Who can resist driving through a tree? Clearance 8 feet. Please keep your hands and feet inside the vehicle!
This is one area I wish we had explored more. We visited Crescent meadow just before our hike up to Moro Rock at sunset hoping to see a bear or two munching away on berries and wildflowers. There is a 2.2 mile hiking loop that takes you to see Tharp’s Log, which is a hollowed out log that has been converted into a rustic mountain cabin. Next time!
Dorst Creek Campground
If we came back to visit Sequoia National Park again, we would stay in Dorst Creek Campground again. Most of the sites were shady and green, and although National Park camping can be very crowded, it was very quiet and peaceful. Although it is further from the Lodgepole Visitor Center, there is a shuttle that will take you to the main areas of the park. The boys loved that they could go explore down by the creek, and I was glad it wasn’t a big river I had to worry about them falling into!
We brought the boys’ scooters, and they liked the paved roads that wound through the campground. We did have one unfortunate incident were a pesky rock met up with a scooter wheel at just the wrong moment causing Lincoln to go over his handlebars and loose the tip of his big toe, and gain some impressive road rash under his chin and on his knees. He lived of course, but let’s just say the whole campground heard him howling!
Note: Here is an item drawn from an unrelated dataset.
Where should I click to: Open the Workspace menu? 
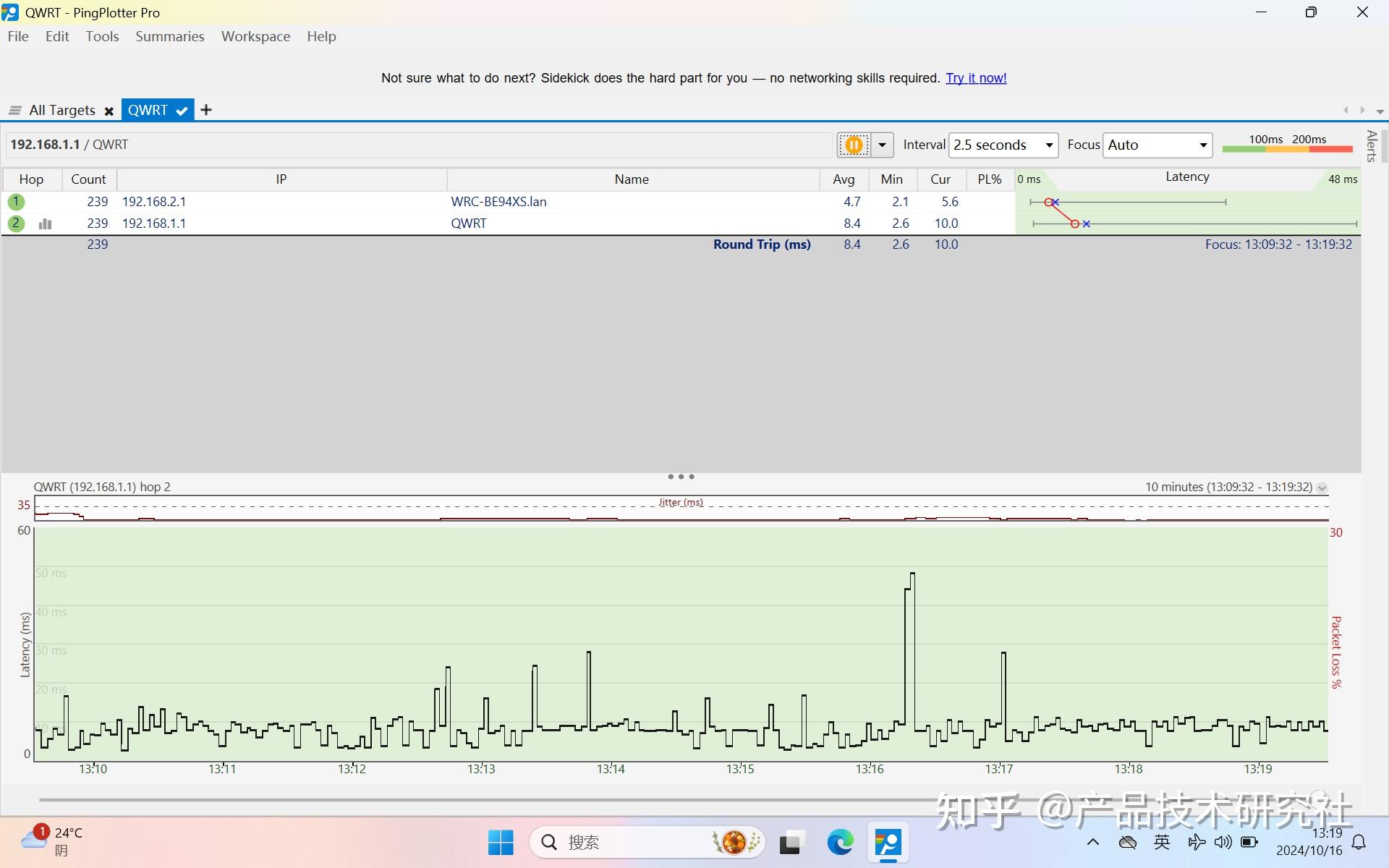tap(255, 36)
It wasn’t uncommon to see deer meandering through the campground. We had to keep anything with scent (food, toiletries, etc.) in a bear locker, but we didn’t see any bear in the campground. There were a few chipmunks, but they weren’t aggressive or annoying if you were trying to prepare food like we’ve seen at some campgrounds.
Junior Ranger Books
If you visit a national park with kids, make sure you go to the visitor center and ask for a junior ranger book. The kids can fill them out throughout the week, and they learn so much about the park as they go. When the book is done, they can bring them back to a park ranger at the visitor center and they will swear them in as junior rangers and present them with a special badge. Our park ranger had quite the sense of humor and also made them swear to be nice to each other, do the dishes, and lay off the screen time!
You also may be able to take advantage of the Every Kid in a Park program. If you have a fourth grader you can get into any park for free!
What a beautiful place to visit. Definitely add it to your bucket list!